Regras rígidas da Receita Federal exigem atenção redobrada na hora de cruzar dados da contabilidade com as obrigações fiscais do Lucro Real.
A entrega da Escrituração Contábil Digital (ECD) e da Escrituração Contábil Fiscal (ECF) exige muito mais do que apenas importar arquivos e rodar os validadores do governo, demandando um planejamento estratégico minucioso das empresas.
Como a apuração do IRPJ e da CSLL é feita a partir do resultado contábil, qualquer divergência entre os livros e os ajustes fiscais pode gerar multas pesadas e a necessidade de retificações complexas.
Para ajudar as empresas a navegarem por essas obrigações sem sofrer penalidades, preparamos este guia completo sobre a ECD e ECF no Lucro Real, conforme dados e orientações técnicas do Sistema Público de Escrituração Digital.
Entenda a diferença crucial entre a ECD e a ECF
Embora ambas façam parte do mesmo sistema federal, a ECD e a ECF possuem objetivos totalmente distintos na rotina corporativa.
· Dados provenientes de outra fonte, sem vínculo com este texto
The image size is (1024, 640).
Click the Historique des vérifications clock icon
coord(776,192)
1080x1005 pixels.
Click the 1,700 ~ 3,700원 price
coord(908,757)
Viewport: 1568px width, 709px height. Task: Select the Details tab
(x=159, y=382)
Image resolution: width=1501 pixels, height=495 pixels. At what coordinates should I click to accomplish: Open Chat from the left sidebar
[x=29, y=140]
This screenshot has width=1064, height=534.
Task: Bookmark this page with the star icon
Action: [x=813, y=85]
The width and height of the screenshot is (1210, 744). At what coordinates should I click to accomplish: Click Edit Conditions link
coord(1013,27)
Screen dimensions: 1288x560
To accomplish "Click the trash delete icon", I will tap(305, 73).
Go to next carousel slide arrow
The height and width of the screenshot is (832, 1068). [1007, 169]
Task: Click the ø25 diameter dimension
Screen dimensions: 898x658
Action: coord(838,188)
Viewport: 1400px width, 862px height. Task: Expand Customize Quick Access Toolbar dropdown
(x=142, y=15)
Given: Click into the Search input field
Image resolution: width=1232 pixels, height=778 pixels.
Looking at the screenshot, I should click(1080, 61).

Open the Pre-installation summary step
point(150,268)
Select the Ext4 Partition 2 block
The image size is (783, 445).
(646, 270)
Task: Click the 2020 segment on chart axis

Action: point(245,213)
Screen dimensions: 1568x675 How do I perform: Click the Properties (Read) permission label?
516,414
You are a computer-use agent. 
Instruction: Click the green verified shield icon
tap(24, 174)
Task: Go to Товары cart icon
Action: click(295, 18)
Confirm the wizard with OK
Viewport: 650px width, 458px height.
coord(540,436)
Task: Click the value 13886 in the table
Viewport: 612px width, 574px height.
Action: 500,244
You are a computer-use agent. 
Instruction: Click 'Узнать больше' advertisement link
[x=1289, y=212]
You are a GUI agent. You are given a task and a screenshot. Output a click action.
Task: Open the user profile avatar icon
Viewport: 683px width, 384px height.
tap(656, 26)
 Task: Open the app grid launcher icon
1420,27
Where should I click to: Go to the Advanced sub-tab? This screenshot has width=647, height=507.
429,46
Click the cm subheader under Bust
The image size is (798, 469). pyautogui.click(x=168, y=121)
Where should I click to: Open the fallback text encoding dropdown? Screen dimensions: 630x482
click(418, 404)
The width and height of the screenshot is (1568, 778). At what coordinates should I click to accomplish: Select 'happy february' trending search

A ECD foca na escrituração societária, reunindo os livros contábeis digitais da empresa.
Ela substitui documentos tradicionais como o Livro Razão e os balancetes diários, demonstrando de forma clara os lançamentos, saldos e o balanço patrimonial da organização.
Por outro lado, a ECF foca na apuração do IRPJ e da CSLL, partindo do lucro líquido contábil e aplicando as adições e exclusões necessárias para encontrar o lucro real.
A obrigatoriedade de recuperar a ECD na ECF
Para quem atua com a ECD e ECF no Lucro Real, a recuperação do arquivo da ECD dentro do programa da ECF é um passo obrigatório e que exige extrema atenção dos contadores.
Esse processo transporta dados vitais, como o plano de contas referencial, os centros de custos, os saldos e as demonstrações contábeis do período analisado.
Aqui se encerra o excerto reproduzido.